The Pakistani army is checking the nationalities of those held
The region in South Waziristan on the Afghan border is one of seemingly unending mountains with only pockets of residential compounds.
American and Pakistani intelligence suggested al-Qaeda operatives were slipping between the two countries here.
At the end of a 14-hour fire fight, eight suspected militants had been killed and another 18 arrested.
The Quick Response Force (QRF), trained specifically for anti-terrorist operations, had called on the militants to surrender, authorities said, but were answered with heavy gunfire.
The fire was so intense that army Cobra helicopters were called in to fire rockets into the compounds and allow troops on the ground to take better position.

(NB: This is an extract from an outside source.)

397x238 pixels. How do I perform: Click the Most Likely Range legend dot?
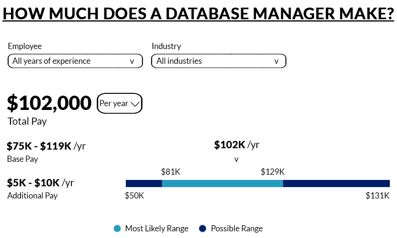117,228
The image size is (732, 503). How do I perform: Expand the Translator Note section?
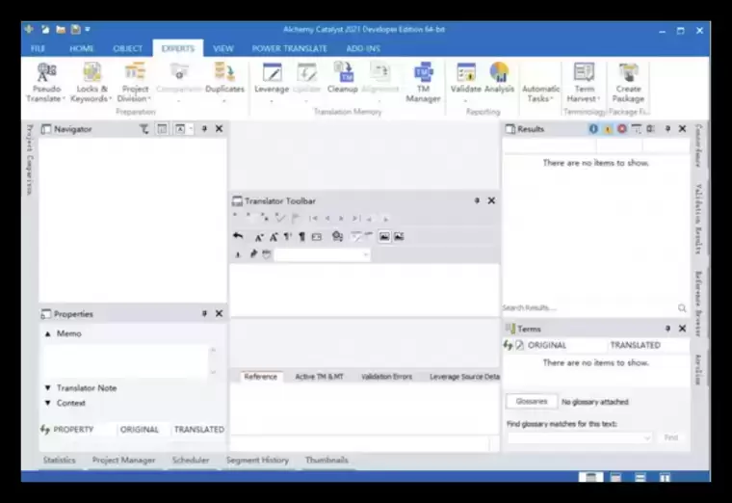tap(48, 388)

The Pakistani army insisted this was purely its own operation, although throughout the fire fight American helicopters patrolled the Afghan side, perhaps to ensure that none of the militants escaped into Afghanistan.

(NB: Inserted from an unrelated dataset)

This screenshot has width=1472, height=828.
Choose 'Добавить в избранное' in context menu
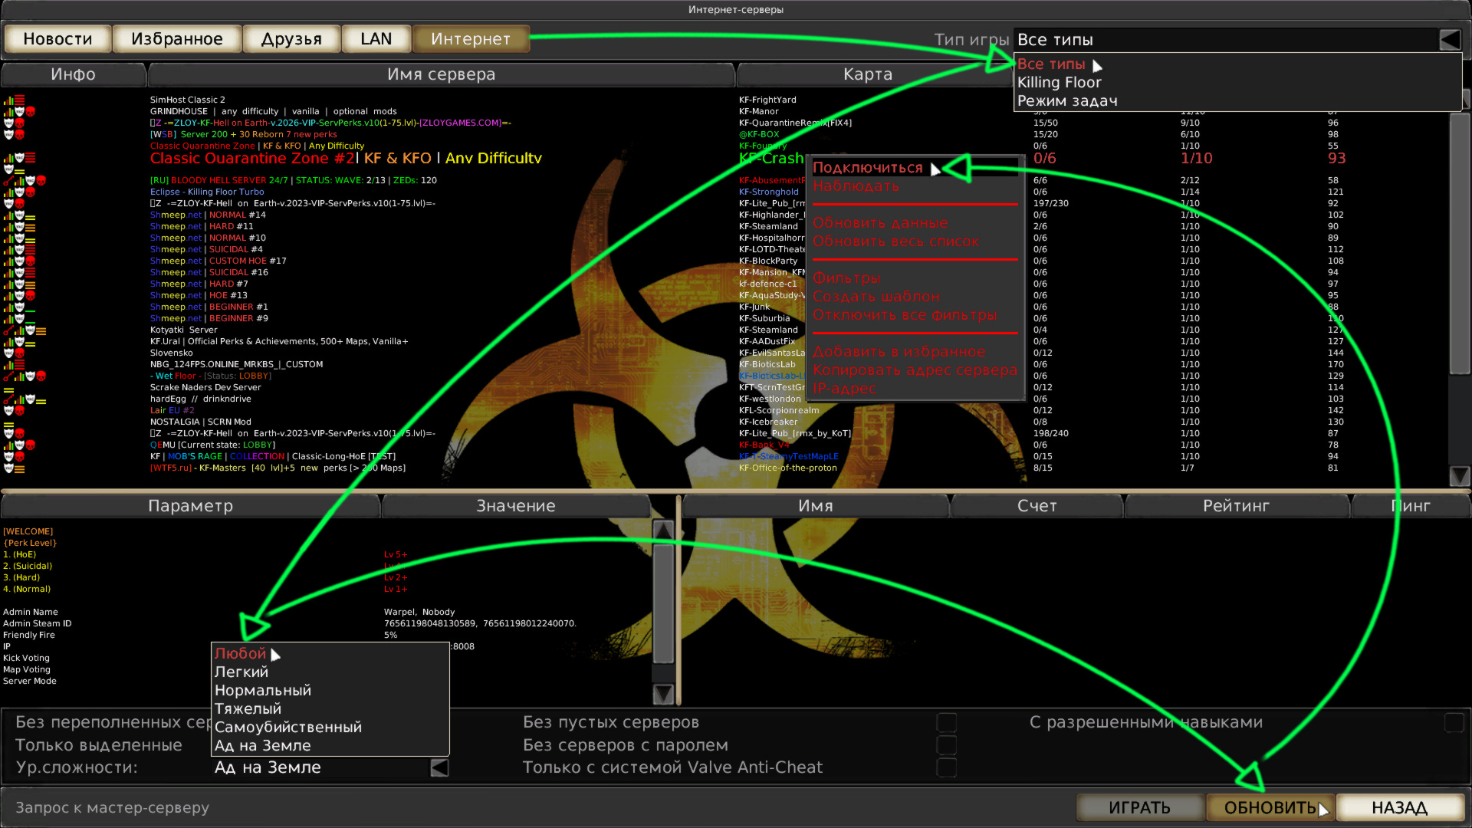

The ferocity of the action became apparent when reporters were flown to the site.
Our helicopter landed at Angoor Adda, where we were advised to take a heavily armed escort.
A fire fight was still taking place nearby, Cobra helicopters flew overhead and local tribesmen looked on with a mixture of anger and amazement from their homes.
At the scene of the clash we were shown the bodies of four of the dead militants and a few fighters who had been arrested.
The detained men were blindfolded. A few of had no shirts on, and with their bushy beards and apparel looked to be part of a deceptively rag-tag army.
But they had proved to be tough fighters. The local army commander said some looked like Arabs, a few had central Asian features and others appeared to be Afghans or Taleban.
Later we were stopped by soldiers indicating further bursts of heavy gunfire. It was time to return.
As the last of the helicopters carrying the reporters was about to leave the area, it was asked to stop by soldiers on the ground.
The army insisted the operation was purely its own
An army vehicle drew up carrying a stretcher bearing the body of one of the two Pakistani soldiers killed in the operation. It was put on the same helicopter to be flown to Bannu. The military operation had not been without a price.
But despite the two deaths, and the two Pakistani troops wounded, the operation marked a successful launch of the QRF in what was a harsh environment.
South Waziristan's rugged and highly conservative tribesmen do not care about the Afghan border and consider both sides of the so-called Durand Line as their homeland.
Most have great sympathy for hardline Islamists, particularly the Taleban.
But military spokesman Major-General Shaukat Sultan said that if anyone had any doubts about Pakistan's sincerity in eliminating suspected terrorists from its territory, it should be dispelled by the QRF in action in South Waziristan.